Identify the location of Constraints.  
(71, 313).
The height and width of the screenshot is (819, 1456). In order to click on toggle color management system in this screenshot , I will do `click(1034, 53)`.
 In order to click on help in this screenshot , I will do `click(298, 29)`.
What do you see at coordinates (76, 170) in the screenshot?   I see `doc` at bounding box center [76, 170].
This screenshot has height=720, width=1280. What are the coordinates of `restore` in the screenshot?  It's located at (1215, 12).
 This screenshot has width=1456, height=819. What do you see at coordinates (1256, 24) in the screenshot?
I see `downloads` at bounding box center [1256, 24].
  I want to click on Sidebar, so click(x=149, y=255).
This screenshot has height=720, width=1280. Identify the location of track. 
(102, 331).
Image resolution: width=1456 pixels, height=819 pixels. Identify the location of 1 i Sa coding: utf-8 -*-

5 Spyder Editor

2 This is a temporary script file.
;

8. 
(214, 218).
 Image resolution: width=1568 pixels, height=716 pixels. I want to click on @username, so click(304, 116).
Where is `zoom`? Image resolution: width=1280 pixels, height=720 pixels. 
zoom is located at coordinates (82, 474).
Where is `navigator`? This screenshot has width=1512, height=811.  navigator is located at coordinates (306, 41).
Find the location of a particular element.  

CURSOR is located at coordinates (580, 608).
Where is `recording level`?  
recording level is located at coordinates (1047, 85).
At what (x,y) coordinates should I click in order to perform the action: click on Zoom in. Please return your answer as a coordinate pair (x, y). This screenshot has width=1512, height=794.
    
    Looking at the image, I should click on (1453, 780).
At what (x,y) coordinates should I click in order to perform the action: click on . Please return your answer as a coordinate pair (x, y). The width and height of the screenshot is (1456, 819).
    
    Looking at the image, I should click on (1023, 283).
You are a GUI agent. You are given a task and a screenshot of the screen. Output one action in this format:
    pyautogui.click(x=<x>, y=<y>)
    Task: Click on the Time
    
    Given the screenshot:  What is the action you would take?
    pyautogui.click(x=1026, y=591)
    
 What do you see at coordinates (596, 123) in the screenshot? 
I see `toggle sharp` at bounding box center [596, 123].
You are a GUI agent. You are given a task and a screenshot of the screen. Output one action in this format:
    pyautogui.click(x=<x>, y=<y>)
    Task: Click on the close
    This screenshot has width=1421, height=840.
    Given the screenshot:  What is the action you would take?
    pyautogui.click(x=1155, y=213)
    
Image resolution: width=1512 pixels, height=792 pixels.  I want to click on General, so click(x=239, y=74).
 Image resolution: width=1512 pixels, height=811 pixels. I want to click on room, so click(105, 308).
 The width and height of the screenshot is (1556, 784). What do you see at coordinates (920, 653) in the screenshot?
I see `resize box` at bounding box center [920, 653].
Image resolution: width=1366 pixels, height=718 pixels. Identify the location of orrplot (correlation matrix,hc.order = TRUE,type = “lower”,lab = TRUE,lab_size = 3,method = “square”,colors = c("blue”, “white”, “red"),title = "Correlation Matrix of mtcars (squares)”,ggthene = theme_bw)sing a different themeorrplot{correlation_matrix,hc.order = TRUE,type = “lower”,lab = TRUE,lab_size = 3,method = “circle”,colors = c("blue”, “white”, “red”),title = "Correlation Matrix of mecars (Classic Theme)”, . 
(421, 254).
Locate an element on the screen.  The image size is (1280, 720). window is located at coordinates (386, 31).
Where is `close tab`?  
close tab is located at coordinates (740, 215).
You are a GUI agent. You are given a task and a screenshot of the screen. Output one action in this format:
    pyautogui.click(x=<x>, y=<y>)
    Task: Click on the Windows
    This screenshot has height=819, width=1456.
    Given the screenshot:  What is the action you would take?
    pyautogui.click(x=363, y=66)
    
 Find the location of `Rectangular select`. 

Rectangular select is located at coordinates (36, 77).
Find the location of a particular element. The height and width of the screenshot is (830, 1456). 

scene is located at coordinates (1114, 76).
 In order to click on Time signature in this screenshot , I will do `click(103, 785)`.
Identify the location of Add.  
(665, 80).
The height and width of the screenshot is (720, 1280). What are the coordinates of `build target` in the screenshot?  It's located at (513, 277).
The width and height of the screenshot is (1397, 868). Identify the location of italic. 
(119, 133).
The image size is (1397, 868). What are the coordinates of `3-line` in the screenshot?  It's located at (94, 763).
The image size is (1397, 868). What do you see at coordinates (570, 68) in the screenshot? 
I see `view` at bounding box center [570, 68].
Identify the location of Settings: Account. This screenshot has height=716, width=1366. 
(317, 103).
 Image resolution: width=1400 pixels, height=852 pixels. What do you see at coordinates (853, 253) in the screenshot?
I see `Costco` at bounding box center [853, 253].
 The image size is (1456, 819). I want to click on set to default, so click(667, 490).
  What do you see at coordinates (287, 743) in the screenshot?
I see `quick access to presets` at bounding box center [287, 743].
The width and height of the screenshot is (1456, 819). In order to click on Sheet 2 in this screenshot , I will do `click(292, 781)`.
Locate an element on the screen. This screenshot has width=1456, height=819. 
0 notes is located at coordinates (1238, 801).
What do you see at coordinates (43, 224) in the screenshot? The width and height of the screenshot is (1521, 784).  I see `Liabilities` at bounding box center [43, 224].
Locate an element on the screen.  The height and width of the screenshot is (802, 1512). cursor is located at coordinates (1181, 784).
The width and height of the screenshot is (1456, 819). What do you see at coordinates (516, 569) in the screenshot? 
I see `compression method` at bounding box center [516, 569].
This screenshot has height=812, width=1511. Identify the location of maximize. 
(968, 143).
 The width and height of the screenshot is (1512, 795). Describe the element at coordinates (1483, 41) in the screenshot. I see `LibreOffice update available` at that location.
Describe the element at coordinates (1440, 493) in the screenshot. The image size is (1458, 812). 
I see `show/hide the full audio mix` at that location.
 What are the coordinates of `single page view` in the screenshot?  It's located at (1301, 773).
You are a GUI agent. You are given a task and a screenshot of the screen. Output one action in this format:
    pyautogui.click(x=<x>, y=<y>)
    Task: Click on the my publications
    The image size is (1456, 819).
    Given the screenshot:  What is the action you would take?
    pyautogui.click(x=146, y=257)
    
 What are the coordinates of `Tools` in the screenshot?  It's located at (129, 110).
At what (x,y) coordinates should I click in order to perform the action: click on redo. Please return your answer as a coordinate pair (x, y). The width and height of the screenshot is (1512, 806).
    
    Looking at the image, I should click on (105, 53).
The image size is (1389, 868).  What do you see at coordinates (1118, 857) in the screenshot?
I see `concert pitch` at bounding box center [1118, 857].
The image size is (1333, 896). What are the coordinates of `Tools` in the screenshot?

• Given exercise:
Rewrite all of the data above, replacing "Identify the location of" with "Find the position of" everywhere it occurs and leaving everything else unchanged.

• Answer in full:
Find the position of Constraints.  
(71, 313).
The height and width of the screenshot is (819, 1456). In order to click on toggle color management system in this screenshot , I will do `click(1034, 53)`.
 In order to click on help in this screenshot , I will do `click(298, 29)`.
What do you see at coordinates (76, 170) in the screenshot?   I see `doc` at bounding box center [76, 170].
This screenshot has height=720, width=1280. What are the coordinates of `restore` in the screenshot?  It's located at (1215, 12).
 This screenshot has width=1456, height=819. What do you see at coordinates (1256, 24) in the screenshot?
I see `downloads` at bounding box center [1256, 24].
  I want to click on Sidebar, so click(x=149, y=255).
This screenshot has height=720, width=1280. Find the position of track. 
(102, 331).
Image resolution: width=1456 pixels, height=819 pixels. Find the position of 1 i Sa coding: utf-8 -*-

5 Spyder Editor

2 This is a temporary script file.
;

8. 
(214, 218).
 Image resolution: width=1568 pixels, height=716 pixels. I want to click on @username, so click(304, 116).
Where is `zoom`? Image resolution: width=1280 pixels, height=720 pixels. 
zoom is located at coordinates (82, 474).
Where is `navigator`? This screenshot has width=1512, height=811.  navigator is located at coordinates (306, 41).
Find the location of a particular element.  

CURSOR is located at coordinates (580, 608).
Where is `recording level`?  
recording level is located at coordinates (1047, 85).
At what (x,y) coordinates should I click in order to perform the action: click on Zoom in. Please return your answer as a coordinate pair (x, y). This screenshot has width=1512, height=794.
    
    Looking at the image, I should click on (1453, 780).
At what (x,y) coordinates should I click in order to perform the action: click on . Please return your answer as a coordinate pair (x, y). The width and height of the screenshot is (1456, 819).
    
    Looking at the image, I should click on (1023, 283).
You are a GUI agent. You are given a task and a screenshot of the screen. Output one action in this format:
    pyautogui.click(x=<x>, y=<y>)
    Task: Click on the Time
    
    Given the screenshot:  What is the action you would take?
    pyautogui.click(x=1026, y=591)
    
 What do you see at coordinates (596, 123) in the screenshot? 
I see `toggle sharp` at bounding box center [596, 123].
You are a GUI agent. You are given a task and a screenshot of the screen. Output one action in this format:
    pyautogui.click(x=<x>, y=<y>)
    Task: Click on the close
    This screenshot has width=1421, height=840.
    Given the screenshot:  What is the action you would take?
    pyautogui.click(x=1155, y=213)
    
Image resolution: width=1512 pixels, height=792 pixels.  I want to click on General, so click(x=239, y=74).
 Image resolution: width=1512 pixels, height=811 pixels. I want to click on room, so click(105, 308).
 The width and height of the screenshot is (1556, 784). What do you see at coordinates (920, 653) in the screenshot?
I see `resize box` at bounding box center [920, 653].
Image resolution: width=1366 pixels, height=718 pixels. Find the position of orrplot (correlation matrix,hc.order = TRUE,type = “lower”,lab = TRUE,lab_size = 3,method = “square”,colors = c("blue”, “white”, “red"),title = "Correlation Matrix of mtcars (squares)”,ggthene = theme_bw)sing a different themeorrplot{correlation_matrix,hc.order = TRUE,type = “lower”,lab = TRUE,lab_size = 3,method = “circle”,colors = c("blue”, “white”, “red”),title = "Correlation Matrix of mecars (Classic Theme)”, . 
(421, 254).
Locate an element on the screen.  The image size is (1280, 720). window is located at coordinates (386, 31).
Where is `close tab`?  
close tab is located at coordinates (740, 215).
You are a GUI agent. You are given a task and a screenshot of the screen. Output one action in this format:
    pyautogui.click(x=<x>, y=<y>)
    Task: Click on the Windows
    This screenshot has height=819, width=1456.
    Given the screenshot:  What is the action you would take?
    pyautogui.click(x=363, y=66)
    
 Find the location of `Rectangular select`. 

Rectangular select is located at coordinates (36, 77).
Find the location of a particular element. The height and width of the screenshot is (830, 1456). 

scene is located at coordinates (1114, 76).
 In order to click on Time signature in this screenshot , I will do `click(103, 785)`.
Find the position of Add.  
(665, 80).
The height and width of the screenshot is (720, 1280). What are the coordinates of `build target` in the screenshot?  It's located at (513, 277).
The width and height of the screenshot is (1397, 868). Find the position of italic. 
(119, 133).
The image size is (1397, 868). What are the coordinates of `3-line` in the screenshot?  It's located at (94, 763).
The image size is (1397, 868). What do you see at coordinates (570, 68) in the screenshot? 
I see `view` at bounding box center [570, 68].
Find the position of Settings: Account. This screenshot has height=716, width=1366. 
(317, 103).
 Image resolution: width=1400 pixels, height=852 pixels. What do you see at coordinates (853, 253) in the screenshot?
I see `Costco` at bounding box center [853, 253].
 The image size is (1456, 819). I want to click on set to default, so click(667, 490).
  What do you see at coordinates (287, 743) in the screenshot?
I see `quick access to presets` at bounding box center [287, 743].
The width and height of the screenshot is (1456, 819). In order to click on Sheet 2 in this screenshot , I will do `click(292, 781)`.
Locate an element on the screen. This screenshot has width=1456, height=819. 
0 notes is located at coordinates (1238, 801).
What do you see at coordinates (43, 224) in the screenshot? The width and height of the screenshot is (1521, 784).  I see `Liabilities` at bounding box center [43, 224].
Locate an element on the screen.  The height and width of the screenshot is (802, 1512). cursor is located at coordinates (1181, 784).
The width and height of the screenshot is (1456, 819). What do you see at coordinates (516, 569) in the screenshot? 
I see `compression method` at bounding box center [516, 569].
This screenshot has height=812, width=1511. Find the position of maximize. 
(968, 143).
 The width and height of the screenshot is (1512, 795). Describe the element at coordinates (1483, 41) in the screenshot. I see `LibreOffice update available` at that location.
Describe the element at coordinates (1440, 493) in the screenshot. The image size is (1458, 812). 
I see `show/hide the full audio mix` at that location.
 What are the coordinates of `single page view` in the screenshot?  It's located at (1301, 773).
You are a GUI agent. You are given a task and a screenshot of the screen. Output one action in this format:
    pyautogui.click(x=<x>, y=<y>)
    Task: Click on the my publications
    The image size is (1456, 819).
    Given the screenshot:  What is the action you would take?
    pyautogui.click(x=146, y=257)
    
 What are the coordinates of `Tools` in the screenshot?  It's located at (129, 110).
At what (x,y) coordinates should I click in order to perform the action: click on redo. Please return your answer as a coordinate pair (x, y). The width and height of the screenshot is (1512, 806).
    
    Looking at the image, I should click on (105, 53).
The image size is (1389, 868).  What do you see at coordinates (1118, 857) in the screenshot?
I see `concert pitch` at bounding box center [1118, 857].
The image size is (1333, 896). What are the coordinates of `Tools` in the screenshot?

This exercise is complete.